Вспомнили эстонца‐кондитера: изучив его личное дело, лагерное начальство вызвало его и спросило, правда ли, что есть такая булка, торт называется, а если правда – может ли он, кондитер-эстонец, изготовить для них, начальников, такую диковинную булку и что для этого нужно. Кондитер со своей профессиональной добросовестностью и эстонской обстоятельностью составил список необходимых продуктов: сливки, ваниль, миндаль двух видов, горький и сладкий, и все прочее, более тридцати наименований. Начальники обозлились – ты что, издеваешься, в карцер захотел? А в карцере пустая баланда с гнилой картофелиной, хлюпающей в крупяной жиже, – и та под вопросом.

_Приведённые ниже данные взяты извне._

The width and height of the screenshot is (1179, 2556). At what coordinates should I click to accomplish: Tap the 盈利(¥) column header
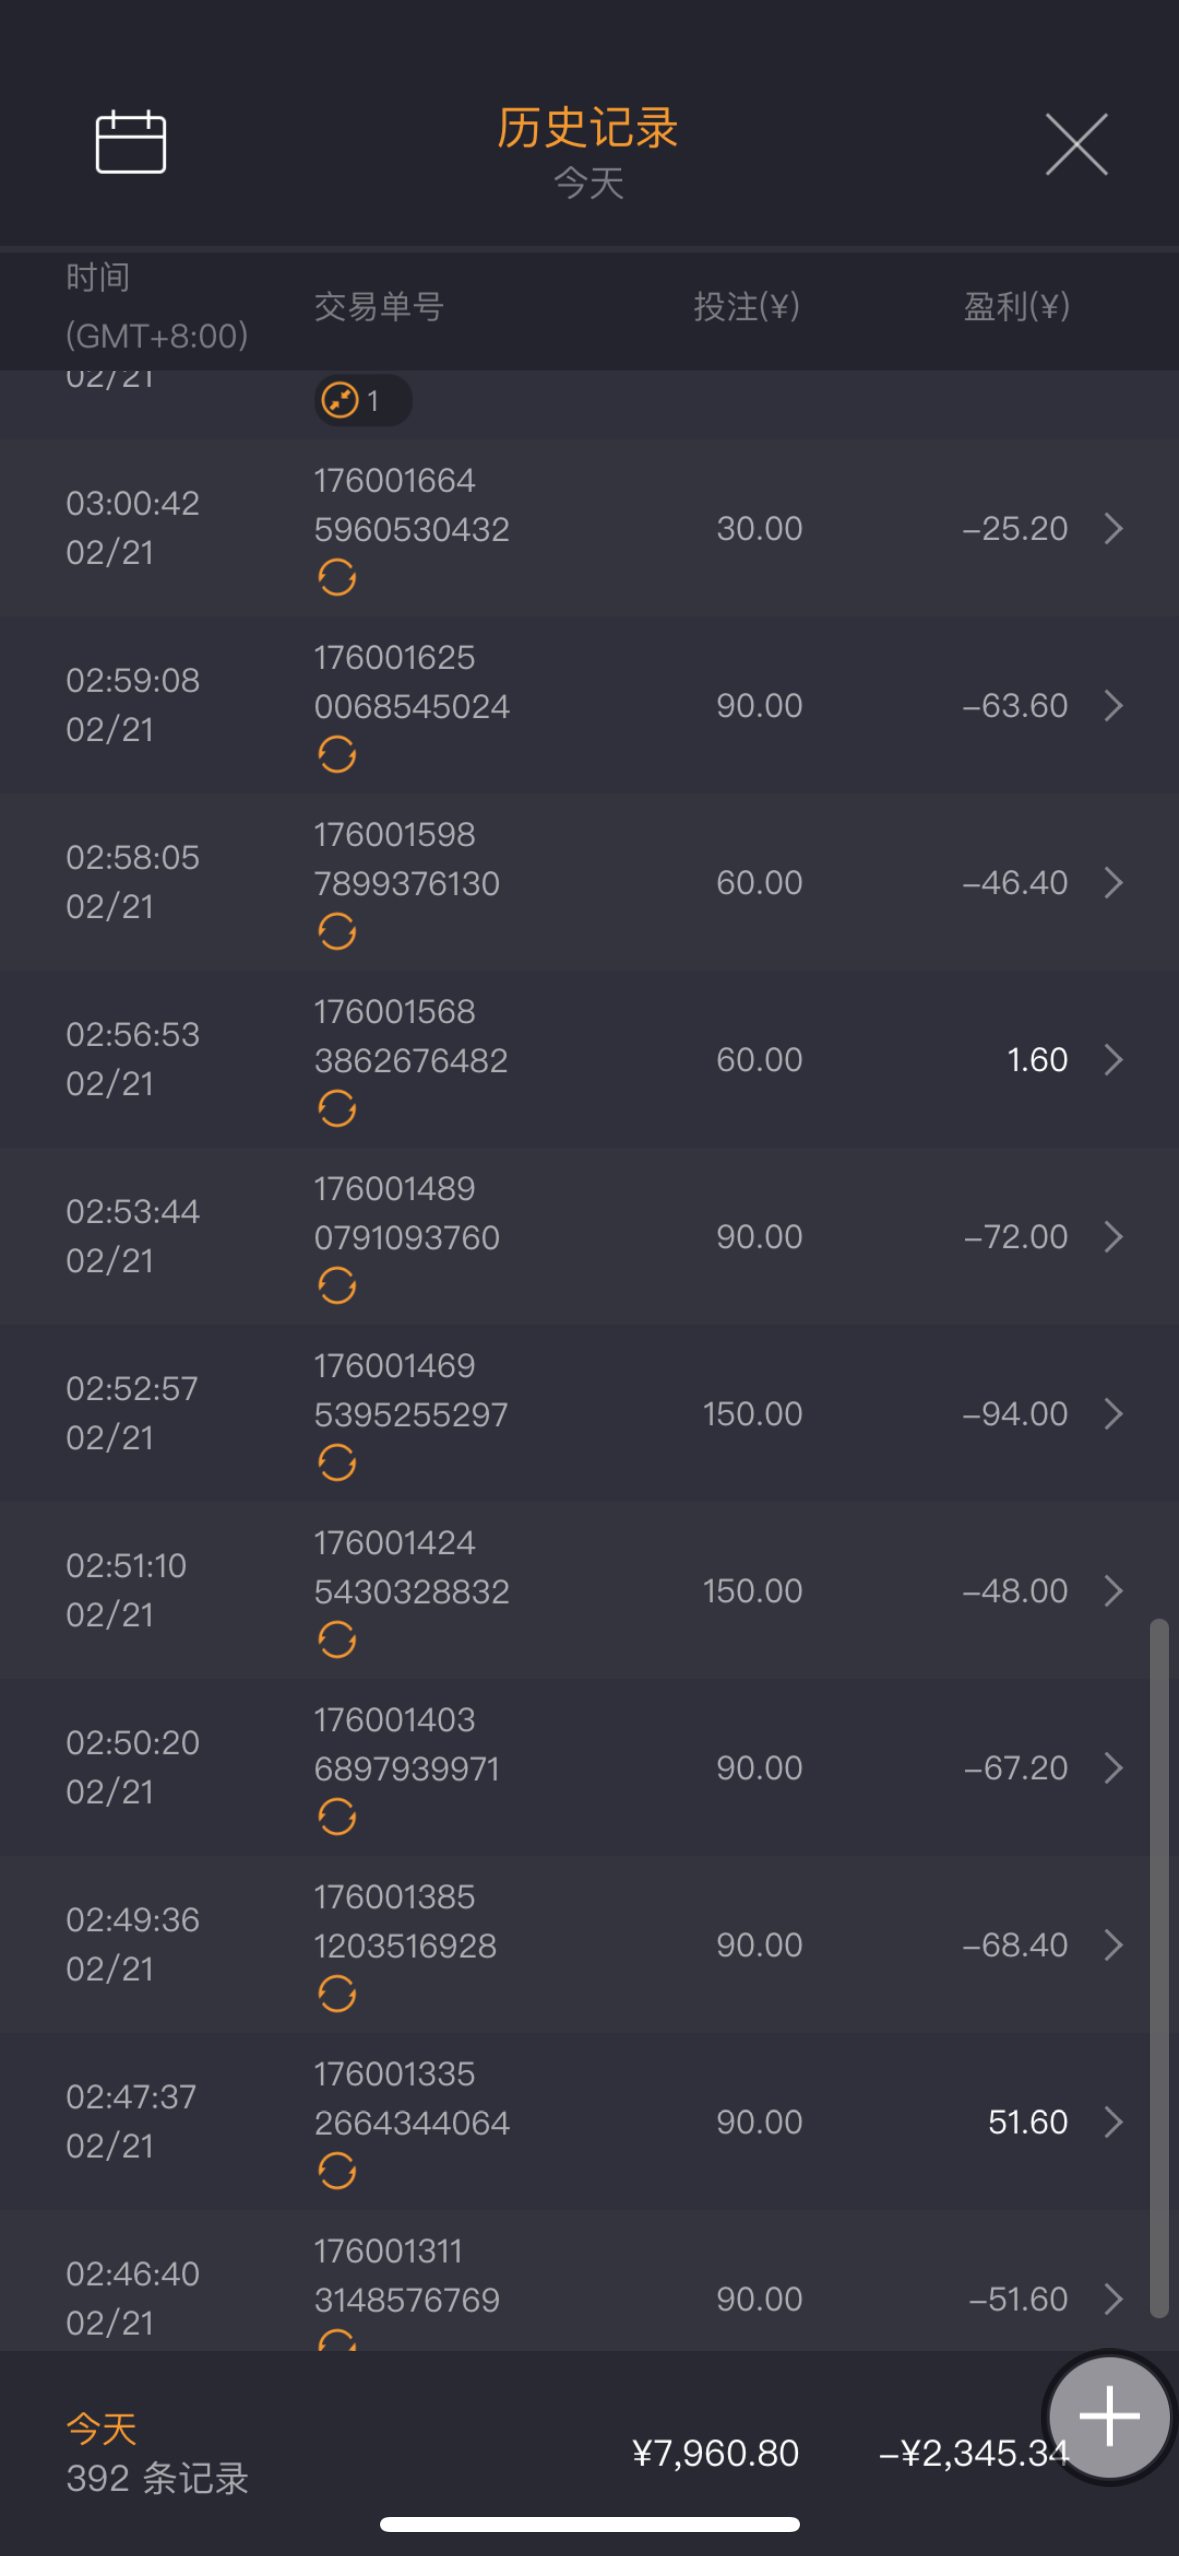[x=1015, y=306]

Но вот и не для начальников, а для лагерников, самых настоящих, русский народный умелец Алик Гинзбург умудрился сотворить мороженое, мне о нем рассказывали подробно, но не запомнила я этой рецептуры, помню лишь технические подробности: литровая банка и резинка от трусов, Алик банку крутил, как пращу. Это тоже вспомнили за столом. Стол вообще располагал к продуктовым мемуарам, кстати, вспомнили и буханку Бориса Здоровца, хотя она в конце концов продуктом уже не являлась. Потому что Здоровец, баптист из Харькова, жестоко травил надзирателей, прикинулся, что спрятал в хлеб тайное и, конечно, крамольное письмо, может быть, баптистский текст или иную антисоветчину, а сам хлеб высушил до состояния кирпича. То‐то было развлеченья, когда неусыпные стражи порядка тот кирпич пытались раскрошить. Этот баптист решительно не обладал ангельским смирением. Напротив. Когда какой-то начальник из Москвы посетил барак (высокая ревизия!), Здоровец так и сидел за штопкой носка не шелохнувшись. Спросил начальник, почему он не встает, а тот ему: «Вот когда вы меня отсюда выпустите, тогда и поговорим о манерах». Озлился начальник: «Да я тебя… тогда выпущу, когда тебя, баптиста поганого, поп обратно будет крестить в православную веру!»

– Это вас, гражданин начальник, поп крестил, а мои родители были комсомольцы, – отвечал наш баптист.

Застолье отмечало воспоминания дружным хохотом.

Еще хохотали над присутствующим тут директором школы (бывшим, конечно), он антисоветскую литературу догадался хранить в гулкой пустоте гипсовой головы Ленина, что стояла на алом постаменте в актовом школьном зале.